CIA Drone Gets Taliban Leader in Payback for Deaths of Its Agents

Officials believe Pakstan Taliban leader Hakimullah Mehsud had a "very bad day."

ByABC News
February 1, 2010, 3:37 PM

Feb. 1, 2010 — -- The Pakistani Taliban is meeting to choose a new leader today after their chief appears to have died of wounds caused by a CIA drone strike, according to a Pakistani and an American official.

Hakimullah Mehsud was seriously injured in a mid-January drone attack, and the Pakistani officials have received "word of mouth" confirmation that he died in late January, as was first reported by ABC News last week.

The attack that injured Hakimullah Mehsud was part of a flurry of CIA airstrikes launched after a suicide bomber infiltrated a CIA base in Khost, Afghanistan, in late December and killed five CIA officers and two private security contractors, the deadliest attack on the CIA in more than 20 years.

Hakimullah Mehsud appeared in a video to take credit for that attack alongside the suicide bomber, a Jordanian double agent named Dr. Human Khalil al Malal al Bilawi.

After the devastating suicide bomber attacker, a CIA spokesman "vowed revenge."

"There are some very bad people who eventually are going to have a very bad day," one CIA official promised shortly after the Khost attack.

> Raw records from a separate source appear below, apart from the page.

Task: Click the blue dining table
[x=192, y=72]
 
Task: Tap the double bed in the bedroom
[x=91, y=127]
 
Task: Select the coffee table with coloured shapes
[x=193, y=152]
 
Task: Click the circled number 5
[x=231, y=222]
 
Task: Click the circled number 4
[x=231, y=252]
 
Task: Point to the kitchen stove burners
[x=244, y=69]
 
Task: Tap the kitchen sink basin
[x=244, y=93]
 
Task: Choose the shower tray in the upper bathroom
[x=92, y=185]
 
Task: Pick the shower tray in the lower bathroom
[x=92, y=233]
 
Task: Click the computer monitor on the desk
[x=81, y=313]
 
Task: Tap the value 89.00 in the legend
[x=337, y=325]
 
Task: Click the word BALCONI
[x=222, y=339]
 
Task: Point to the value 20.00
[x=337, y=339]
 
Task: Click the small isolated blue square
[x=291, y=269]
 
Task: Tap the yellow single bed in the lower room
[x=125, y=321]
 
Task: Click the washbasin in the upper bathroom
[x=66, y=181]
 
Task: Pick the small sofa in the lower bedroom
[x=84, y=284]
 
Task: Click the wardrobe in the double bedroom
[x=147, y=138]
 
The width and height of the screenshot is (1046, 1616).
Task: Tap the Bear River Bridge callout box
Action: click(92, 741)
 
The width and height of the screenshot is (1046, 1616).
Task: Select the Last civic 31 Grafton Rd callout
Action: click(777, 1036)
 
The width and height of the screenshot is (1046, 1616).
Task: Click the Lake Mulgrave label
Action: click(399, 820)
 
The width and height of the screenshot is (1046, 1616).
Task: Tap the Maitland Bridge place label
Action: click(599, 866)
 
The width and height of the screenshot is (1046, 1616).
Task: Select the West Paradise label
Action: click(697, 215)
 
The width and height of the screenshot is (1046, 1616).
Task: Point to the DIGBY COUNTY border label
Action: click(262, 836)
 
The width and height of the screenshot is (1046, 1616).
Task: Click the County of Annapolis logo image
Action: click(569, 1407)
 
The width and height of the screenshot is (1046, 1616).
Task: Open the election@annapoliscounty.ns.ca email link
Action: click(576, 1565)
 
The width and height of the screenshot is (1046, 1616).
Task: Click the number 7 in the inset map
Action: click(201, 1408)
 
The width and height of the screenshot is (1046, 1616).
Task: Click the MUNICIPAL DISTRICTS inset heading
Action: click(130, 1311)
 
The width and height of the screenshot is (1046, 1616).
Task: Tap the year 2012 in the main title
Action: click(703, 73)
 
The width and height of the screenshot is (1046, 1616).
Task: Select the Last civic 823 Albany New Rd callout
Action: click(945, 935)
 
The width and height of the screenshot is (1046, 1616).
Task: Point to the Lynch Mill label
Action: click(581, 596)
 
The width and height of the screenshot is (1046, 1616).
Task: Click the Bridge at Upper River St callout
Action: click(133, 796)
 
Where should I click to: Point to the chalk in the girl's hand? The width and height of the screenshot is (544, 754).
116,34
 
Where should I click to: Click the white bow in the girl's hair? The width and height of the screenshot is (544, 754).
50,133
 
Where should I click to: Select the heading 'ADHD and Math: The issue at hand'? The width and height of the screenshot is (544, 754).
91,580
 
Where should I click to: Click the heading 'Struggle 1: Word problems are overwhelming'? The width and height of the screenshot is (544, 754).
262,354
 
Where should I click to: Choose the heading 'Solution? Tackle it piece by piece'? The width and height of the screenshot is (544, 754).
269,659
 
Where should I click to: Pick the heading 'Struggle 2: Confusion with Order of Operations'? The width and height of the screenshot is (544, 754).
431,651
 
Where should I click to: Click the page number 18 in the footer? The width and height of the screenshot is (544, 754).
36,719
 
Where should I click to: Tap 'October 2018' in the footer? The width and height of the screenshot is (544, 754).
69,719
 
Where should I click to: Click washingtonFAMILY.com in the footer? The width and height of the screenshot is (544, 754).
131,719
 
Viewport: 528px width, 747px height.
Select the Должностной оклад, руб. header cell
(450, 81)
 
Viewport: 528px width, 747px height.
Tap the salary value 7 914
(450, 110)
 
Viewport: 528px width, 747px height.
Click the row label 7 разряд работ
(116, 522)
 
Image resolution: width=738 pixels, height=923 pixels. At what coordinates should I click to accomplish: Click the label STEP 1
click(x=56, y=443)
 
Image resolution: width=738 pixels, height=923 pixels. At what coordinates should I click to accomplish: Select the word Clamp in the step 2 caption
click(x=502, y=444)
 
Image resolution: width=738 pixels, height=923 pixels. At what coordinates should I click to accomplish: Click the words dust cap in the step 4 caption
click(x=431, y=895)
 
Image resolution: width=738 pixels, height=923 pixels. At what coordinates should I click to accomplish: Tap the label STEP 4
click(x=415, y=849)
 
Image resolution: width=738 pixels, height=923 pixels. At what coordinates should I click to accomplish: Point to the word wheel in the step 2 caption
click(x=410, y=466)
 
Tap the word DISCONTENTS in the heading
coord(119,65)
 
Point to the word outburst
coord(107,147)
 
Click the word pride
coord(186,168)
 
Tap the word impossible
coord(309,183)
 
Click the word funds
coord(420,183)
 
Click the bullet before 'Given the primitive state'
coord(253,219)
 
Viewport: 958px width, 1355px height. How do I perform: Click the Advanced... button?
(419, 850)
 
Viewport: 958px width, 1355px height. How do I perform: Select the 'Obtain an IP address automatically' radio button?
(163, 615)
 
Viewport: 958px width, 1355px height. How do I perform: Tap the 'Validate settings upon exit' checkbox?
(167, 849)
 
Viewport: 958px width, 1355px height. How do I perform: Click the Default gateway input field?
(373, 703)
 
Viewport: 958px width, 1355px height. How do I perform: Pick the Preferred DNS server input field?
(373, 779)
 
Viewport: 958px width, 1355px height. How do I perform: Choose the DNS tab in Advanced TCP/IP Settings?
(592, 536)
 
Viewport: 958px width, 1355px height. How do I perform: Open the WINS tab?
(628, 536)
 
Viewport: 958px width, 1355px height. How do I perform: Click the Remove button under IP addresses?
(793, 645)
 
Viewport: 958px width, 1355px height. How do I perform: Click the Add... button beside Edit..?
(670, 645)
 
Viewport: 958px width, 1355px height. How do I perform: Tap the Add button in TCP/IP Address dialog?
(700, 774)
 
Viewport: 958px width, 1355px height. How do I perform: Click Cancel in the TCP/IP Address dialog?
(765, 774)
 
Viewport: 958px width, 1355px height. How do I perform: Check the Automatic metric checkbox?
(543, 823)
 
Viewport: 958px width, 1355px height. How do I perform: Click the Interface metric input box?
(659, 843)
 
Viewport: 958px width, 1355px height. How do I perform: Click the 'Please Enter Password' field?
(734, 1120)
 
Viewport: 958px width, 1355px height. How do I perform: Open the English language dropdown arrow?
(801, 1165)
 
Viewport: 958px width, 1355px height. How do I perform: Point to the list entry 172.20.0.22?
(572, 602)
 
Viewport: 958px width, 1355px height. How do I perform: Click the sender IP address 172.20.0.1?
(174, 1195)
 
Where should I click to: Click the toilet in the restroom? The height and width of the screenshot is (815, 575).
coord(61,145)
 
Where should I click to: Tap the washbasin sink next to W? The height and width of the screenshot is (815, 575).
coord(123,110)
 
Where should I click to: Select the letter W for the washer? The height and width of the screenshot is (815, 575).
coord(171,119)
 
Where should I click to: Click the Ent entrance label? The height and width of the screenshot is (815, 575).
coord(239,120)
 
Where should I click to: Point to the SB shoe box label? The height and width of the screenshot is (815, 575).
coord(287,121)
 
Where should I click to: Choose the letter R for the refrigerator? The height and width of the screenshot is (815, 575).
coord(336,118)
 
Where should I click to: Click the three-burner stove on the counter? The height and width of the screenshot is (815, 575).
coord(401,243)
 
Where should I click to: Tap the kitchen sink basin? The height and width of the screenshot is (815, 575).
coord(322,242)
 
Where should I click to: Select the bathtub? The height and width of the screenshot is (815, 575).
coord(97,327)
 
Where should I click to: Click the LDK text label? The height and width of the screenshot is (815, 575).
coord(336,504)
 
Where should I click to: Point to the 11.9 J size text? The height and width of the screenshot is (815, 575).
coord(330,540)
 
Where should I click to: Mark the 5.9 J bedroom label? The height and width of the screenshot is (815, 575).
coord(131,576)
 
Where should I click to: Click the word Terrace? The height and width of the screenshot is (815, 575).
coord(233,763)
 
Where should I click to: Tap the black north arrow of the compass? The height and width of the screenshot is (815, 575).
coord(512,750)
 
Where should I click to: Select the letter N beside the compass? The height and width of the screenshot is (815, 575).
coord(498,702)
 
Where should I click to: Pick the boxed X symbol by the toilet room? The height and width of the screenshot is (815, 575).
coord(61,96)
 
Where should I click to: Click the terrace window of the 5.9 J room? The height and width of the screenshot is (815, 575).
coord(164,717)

At least three names have been mentioned as Mehsud's successor. The new leader will become the group's third in just seven months. Mehsud's predecessor, Baitullah Mehsud, was also killed by a CIA drone strike last August.

Mehsud's apparent death would mark another successful strike on senior al Qaeda and Taliban leadership by the covert drone program, which U.S. officials acknowledge is their most effective means to target commanders who carve safe havens out of the largely ungoverned Pakistani tribal areas. They say the program has killed at least 12 of a constantly updating list of 20 senior Taliban and al Qaeda commanders.

It would also signify that the CIA continues to work closely with the Pakistani spy agency, the ISI, a collaboration that is kept secret but increased in the months before Baitullah Mehsud was killed. U.S. officials acknowledge that that strike would not have been possible without ISI help, and the collaboration has continued on Pakistani Taliban targets.